Q: What's the cost of living compared to home? What is cheap or expensive in particular?
A: I have managed to build my own home which is rent free. This would have never happened in the UK. The cost of living can be expensive here for basics, but at least I am not living on credit like the rest of the world.

Q: How would you rate public transport? What are the different options? Do you need to own a car?
A: In Inhambane you don't need to own your own car. You are limited with travel options, but generally there is always a way of getting from A to B.

Q: How would you rate the healthcare in your city? Have you had any particularly good/bad experiences regarding doctors and hospitals? Are there any hospitals you would recommend?
A: I would now recommend Inhambane hospital. As mentioned before, it was very basic when I first arrived, but it has helped so many people with serious injuries for a fraction of the price of anywhere else in the world I have travelled.

Q: What are the biggest safety issues facing expats living in your host city or country? Are there any areas expats should avoid?
A: Obviously in the capital city everyone has to be extra vigilant, but in my particular area, there are sporadic spates of crime, but it is never aggravated crime.

Q: How do you rate the standard of housing in the city? What different options are available for expats?
A: There are plenty of living options in Inhambane, but the prices are becoming more expensive every year and the salaries are not really conducive to sustaining oneself.

Q: Any areas/suburbs you’d recommend for expats to live in?
A: Inhambane province has a great mix of nationalities and is a relatively small community where everyone feels like family.

Meeting people and making friends

Q: How tolerant are the locals of foreigners? Is there any obvious discrimination against particular religions or women, etc.?
A: I haven’t noticed any particular discrimination between religions or women, but unfortunately the government departments and in particular Immigration seem to be making it harder for expats trying to relocate.

* [Provided data]:
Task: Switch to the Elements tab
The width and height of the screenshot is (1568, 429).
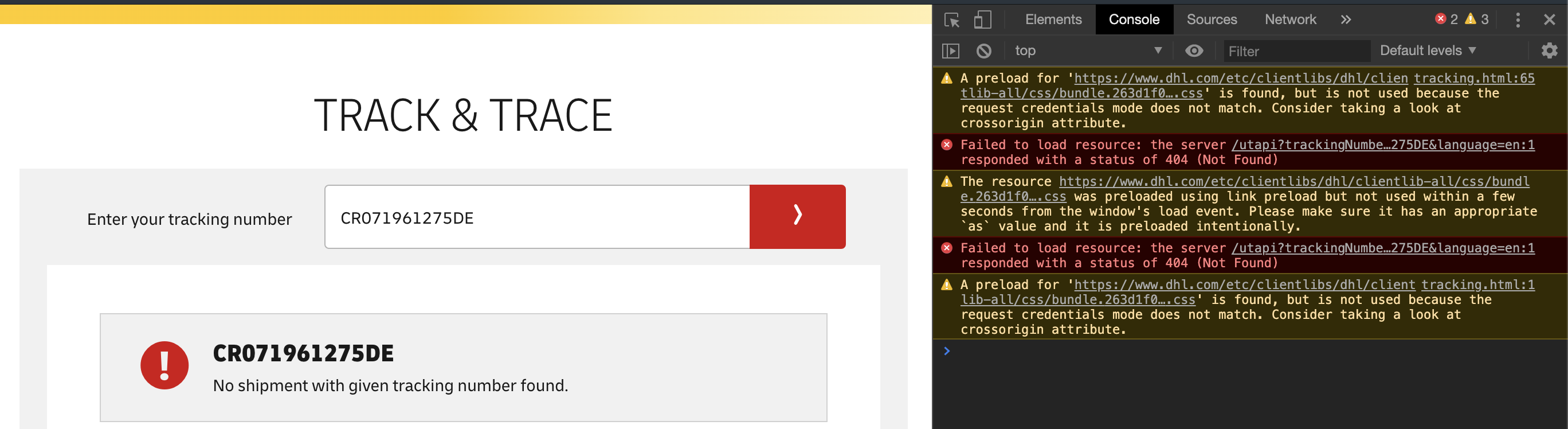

...

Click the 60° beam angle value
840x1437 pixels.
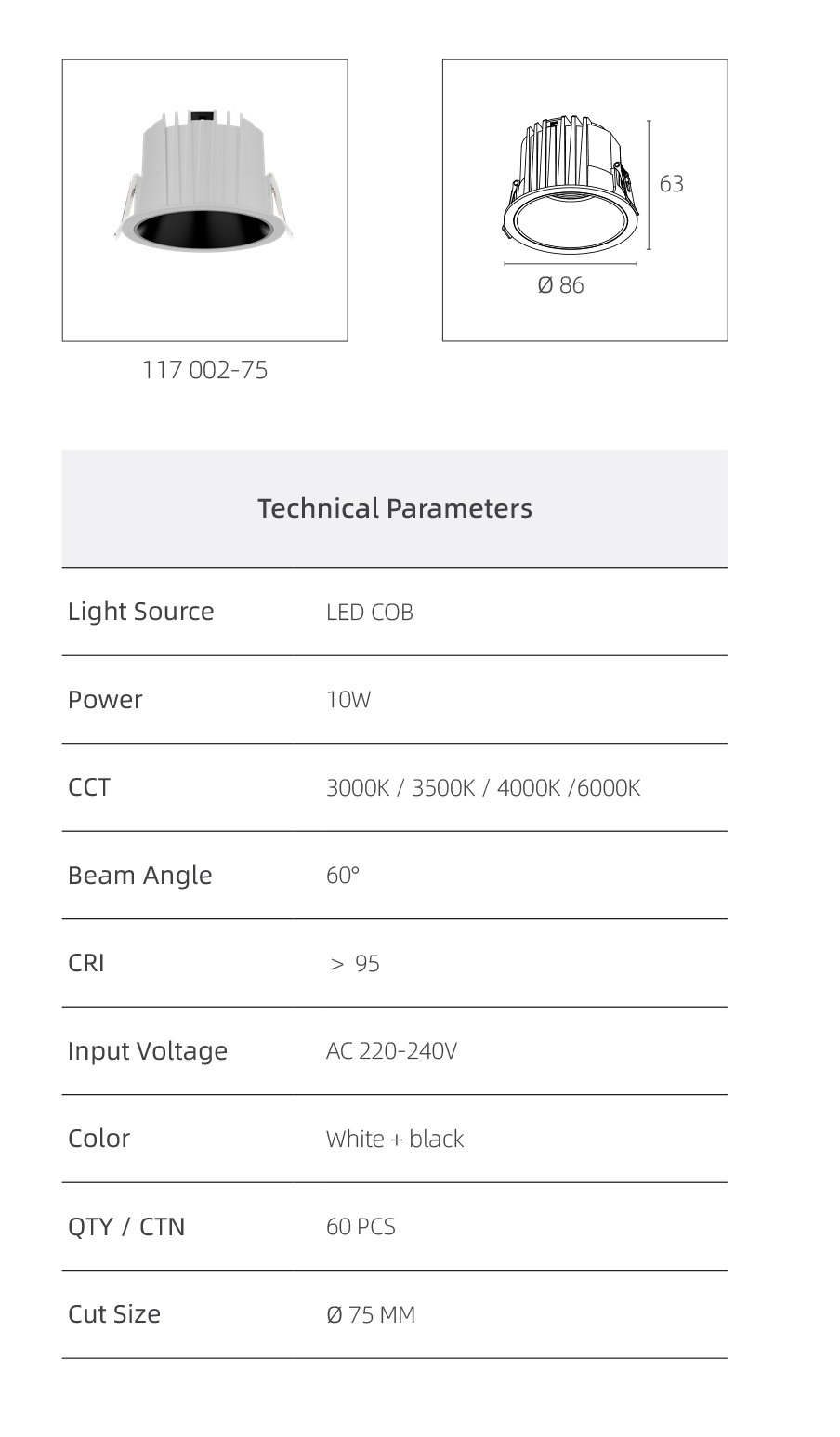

---

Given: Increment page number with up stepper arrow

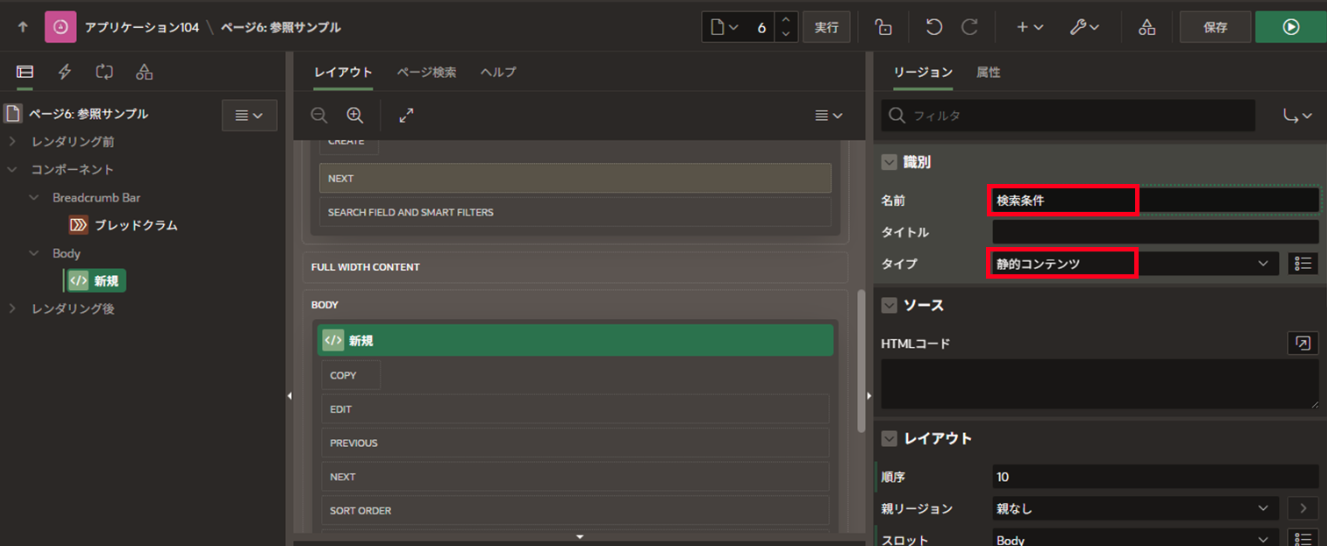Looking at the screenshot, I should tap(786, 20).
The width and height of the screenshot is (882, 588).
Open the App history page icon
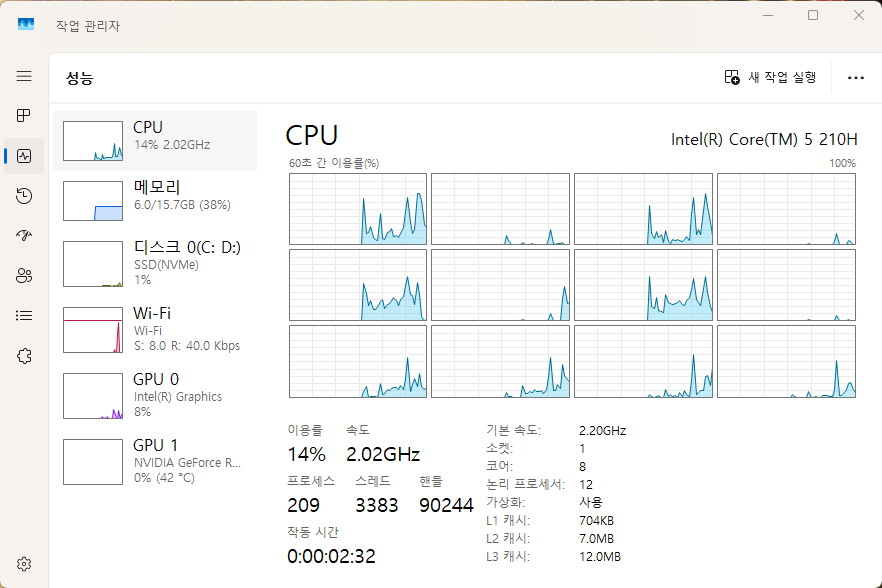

* [Required actions]:
a: Answer these about the interview on living in Inhambane:
(i) According to the speaker, does a person living in Inhambane need to own a car?
(ii) How does the speaker describe the crime in their particular area?
(iii) Which government department does the speaker single out as making relocation harder for expats?
b: From the interview on living in Inhambane, list the first sentence of every entry marked "Q:", in the order they appear.
c: Quote word for word the part of the interview on living in Inhambane that opens with the words containing "A: I have managed" and closes with "to own a car?".

* [Exercise answers]:
a:
(i) No. In Inhambane you don't need to own your own car.
(ii) There are sporadic spates of crime, but it is never aggravated crime.
(iii) Immigration.

b:
1. What's the cost of living compared to home?
2. How would you rate public transport?
3. How would you rate the healthcare in your city?
4. What are the biggest safety issues facing expats living in your host city or country?
5. How do you rate the standard of housing in the city?
6. Any areas/suburbs you’d recommend for expats to live in?
7. How tolerant are the locals of foreigners?

c:
A: I have managed to build my own home which is rent free. This would have never happened in the UK. The cost of living can be expensive here for basics, but at least I am not living on credit like the rest of the world.

Q: How would you rate public transport? What are the different options? Do you need to own a car?